Exercise details:
Please restate the data that follows word for word, with the pictures left out.

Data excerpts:

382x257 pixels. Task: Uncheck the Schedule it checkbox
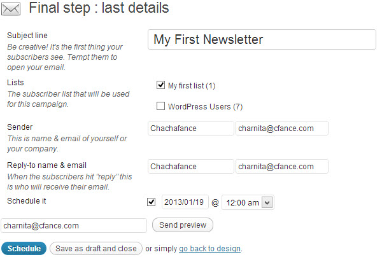pos(151,202)
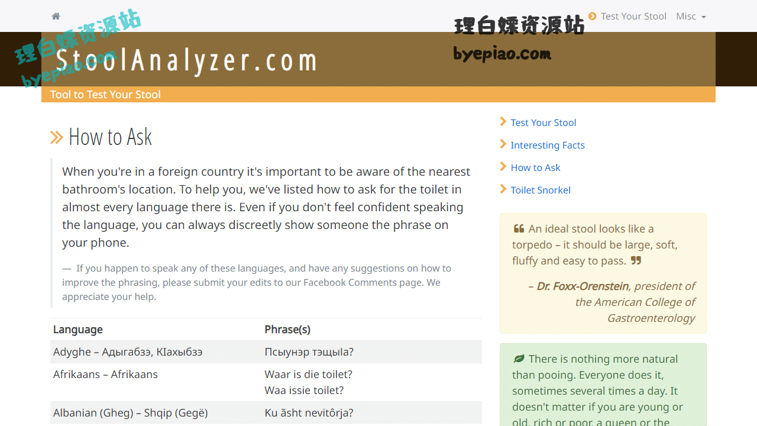
Task: Click chevron icon next to sidebar Test Your Stool
Action: click(x=503, y=122)
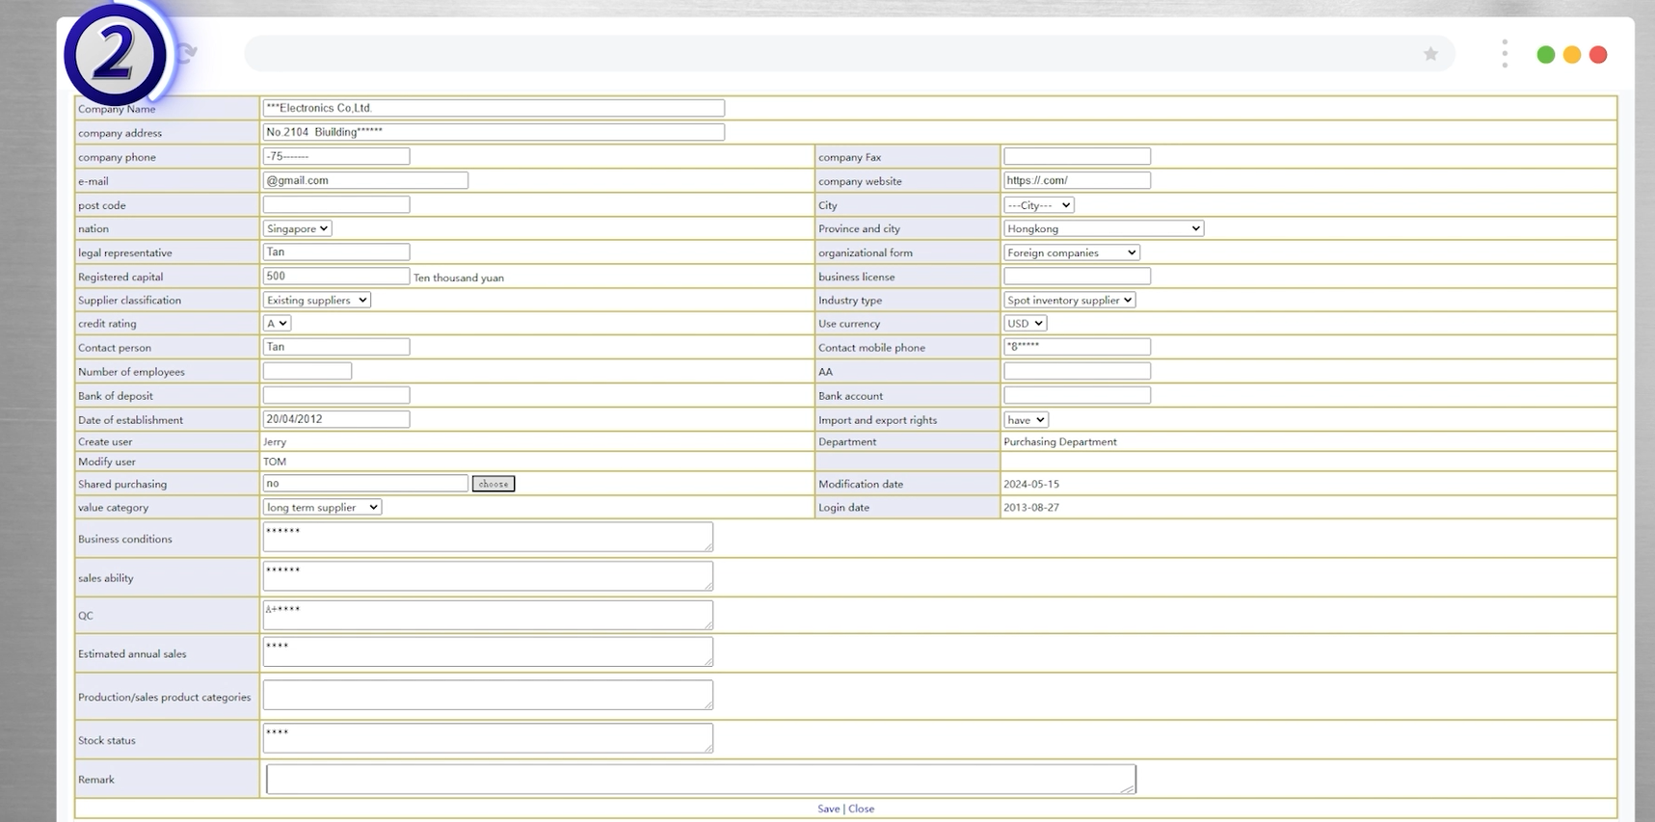Expand the City dropdown

click(x=1038, y=205)
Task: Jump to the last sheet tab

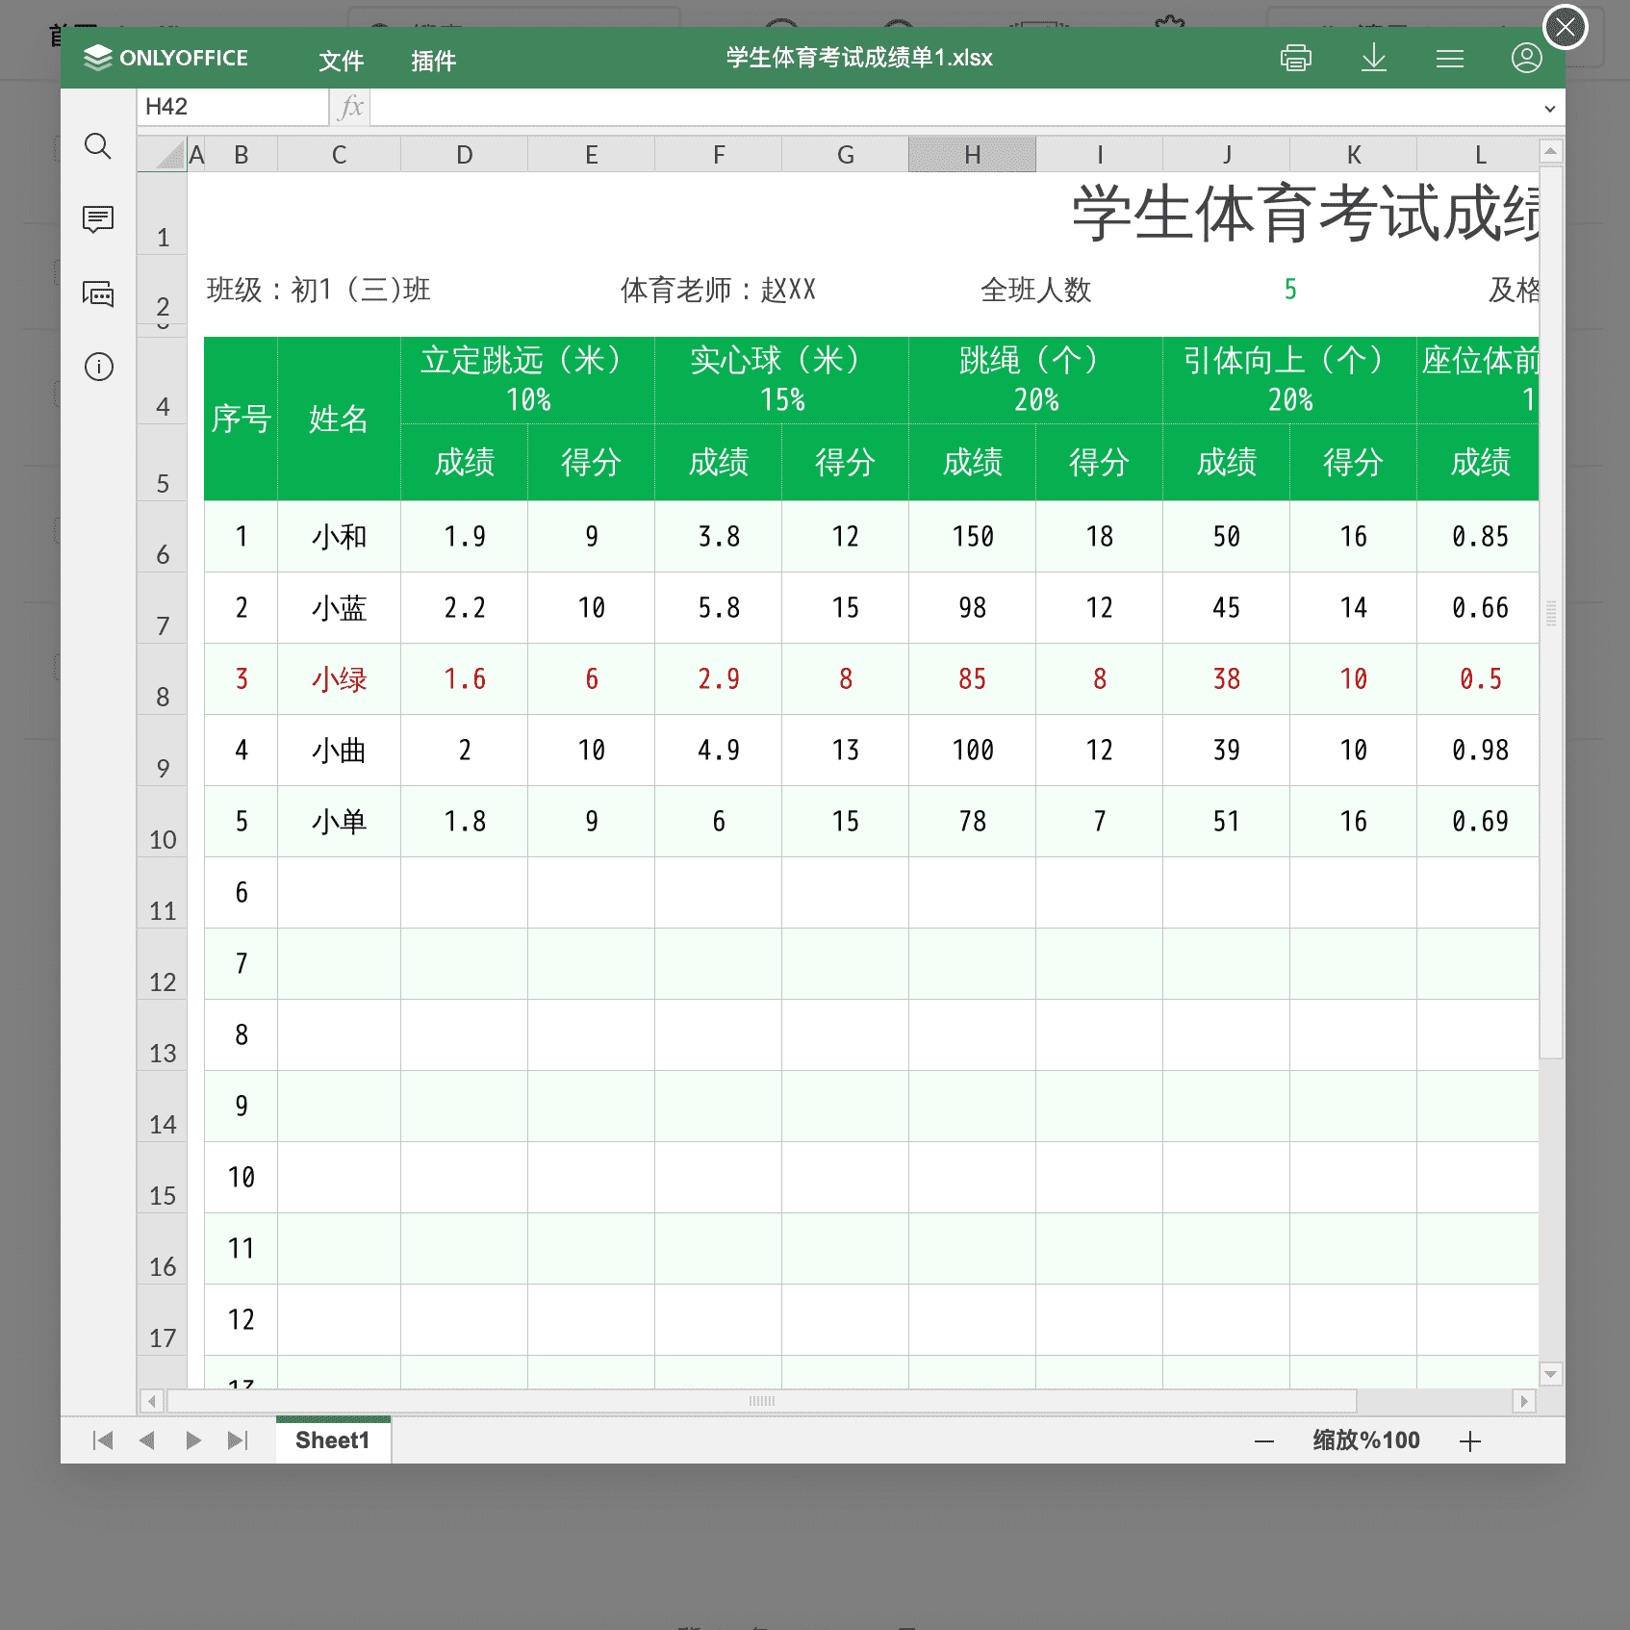Action: (x=238, y=1440)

Exercise solution:
382x257 pixels. Task: Uncheck the Schedule it checkbox
pos(151,202)
Task: Click chevron icon next to sidebar Test Your Stool
Action: click(x=503, y=122)
Expand the City dropdown

click(x=1038, y=205)
Task: Jump to the last sheet tab

Action: (x=238, y=1440)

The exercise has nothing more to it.